A Quick Look at Preventing and Treating Shoulder Instability

Most athletes deal with shoulder pain at one point or another. The root cause for most of them is shoulder instability. But what causes instability and how can you fix it?

If you perform strength training, then you’ve probably experienced shoulder pain. You’re not alone. About 36% of injuries in the weight training population occur at the shoulder, and many of these injuries occur because of instability in the shoulder joint.
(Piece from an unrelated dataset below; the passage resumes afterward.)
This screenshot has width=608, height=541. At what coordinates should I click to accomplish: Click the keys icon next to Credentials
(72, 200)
The shoulder is a relatively fragile joint compared to its lower body cousin, the hip. The shoulder only attaches to your skeleton via bone in one place: the clavicle. All the other connections via your upper arm and scapulae are floating in a sea of muscles, tendons, and ligaments. Many of the stupid things we do in life and the gym contribute to shoulder instability – when you can’t effectively keep the humeral head centered in the shoulder joint.
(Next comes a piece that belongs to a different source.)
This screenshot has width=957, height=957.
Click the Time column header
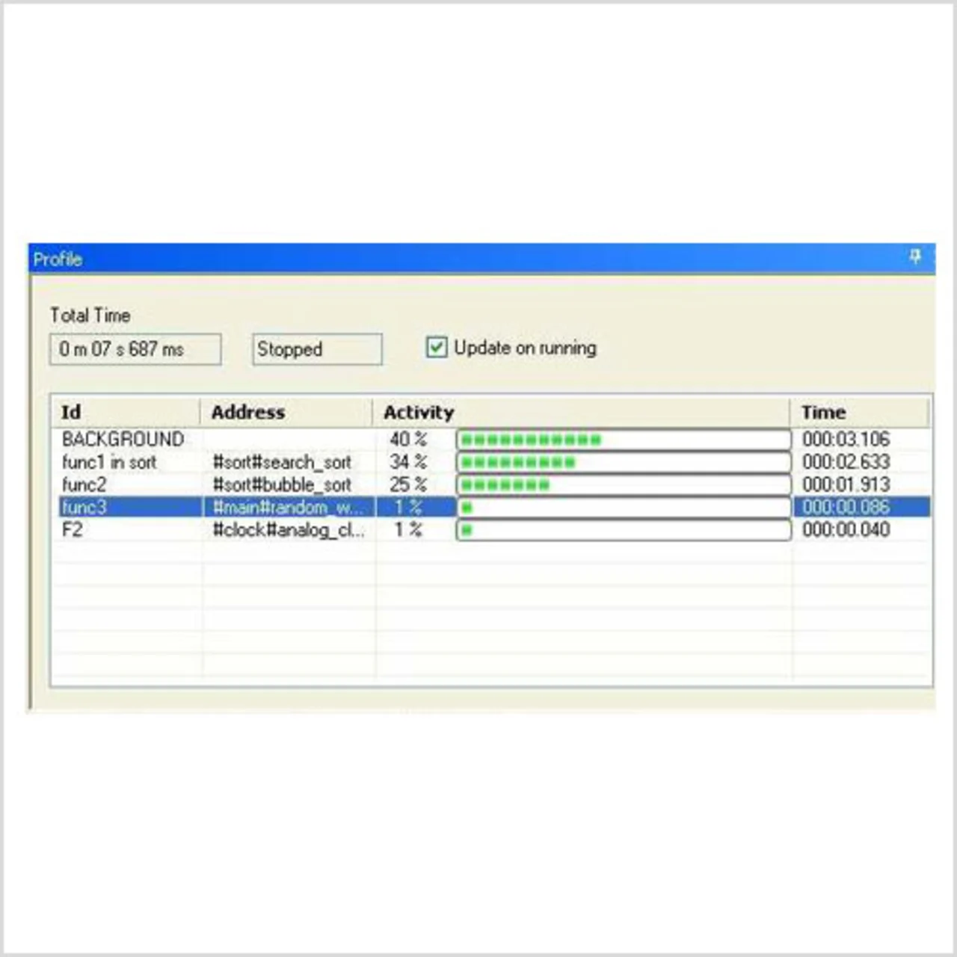tap(860, 412)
A recent study from the Journal of Strength and Conditioning Research asked, “What causes shoulder instability? What can be done to avoid it? Can anything be done to prevent it?” The study examined 123 participants who trained recreationally about three times per week. The average participant had about nine years of weight training experience and was about 28 years old.

The study identified two movements in particular that accompany shoulder instability: military press and behind the neck pulldowns. The frequent use of both movements together was also particularly correlated with instability. But the study also found some good news. Strengthening the external rotators of the shoulder makes the shoulder more stable and can help prevent the above problems.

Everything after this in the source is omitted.